Initial talks have already taken place between Mahindra and Mercedes AMG High Performance Powertrains (HPP), the report says. Mercedes-AMG HPP, based in Brixworth, UK, has been designing the Mercedes hybrid engines for Formula 1 for years and was also responsible for the development of the superior Formula E powertrains of the brand with the star, which won both world championship titles in 2021 and 2022 each.

This would end the technical partnership between Mahindra and ZF after five years. A potential split had already been hinted at during the pre-season testing in Valencia: the ZF logo had been covered with red tape on the team clothing of the Mahindra employees.
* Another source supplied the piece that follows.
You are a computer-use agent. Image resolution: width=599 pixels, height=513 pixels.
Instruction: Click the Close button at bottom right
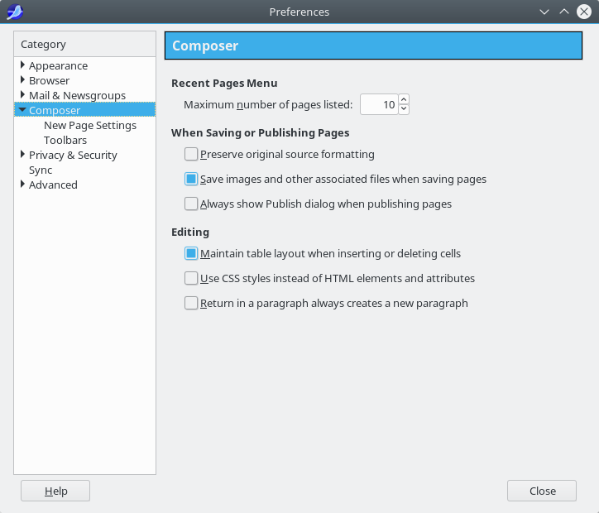coord(542,491)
ZF has not yet responded to an enquiry from e-Formula.news about its future in Formula E. According to our information, Mahindra customer team ABT Cupra will nevertheless continue to drive with the logos of its long-standing partner from Friedrichshafen on the car for the time being.

If the deal goes ahead, Tony Ross is expected to play an important role in the collaboration between Mahindra and Mercedes-AMG HPP. The former Mercedes engineer, who worked for the Stuttgart-based company in Formula 1 and Formula E, has already been hired by Mahindra as a technical advisor. Talks are said to have come about through the former race engineer of Nico Rosberg and Valtteri Bottas and his connections.

Ross is one of the first key personnel changes in the engineering department under the leadership of CEO and team principal Frederic Bertrand. For example, the team's previous head of design, Lewis Butler, is to leave the team at the end of the year.

Bertrand: "We didn't have enough influence on the development"

"It's going to be a bit different," Bertrand announces, looking ahead to the second half of the Gen3 era. "One thing we realised is that we didn't have enough influence on the development. But also on the way we develop the car during the season."

"We will be less dependent on a global deal, but have more of a hardware supplier approach, so we are less dependent on one supplier," he describes. "We want to have more capability internally to improve and be able to react more quickly. We can rely more on not losing information between two or three different people dealing with one issue."

Generally, Bertrand said, he wants to try to simplify the work at Mahindra and make sure "we can do more with what we have." However, if a collaboration is already being sought for 2025, time is pressing: the first meeting with the FIA will take place as early as the beginning of March, at which each registered Formula E manufacturer - in this case Mahindra, not ZF or Mercedes - is to initially present its project.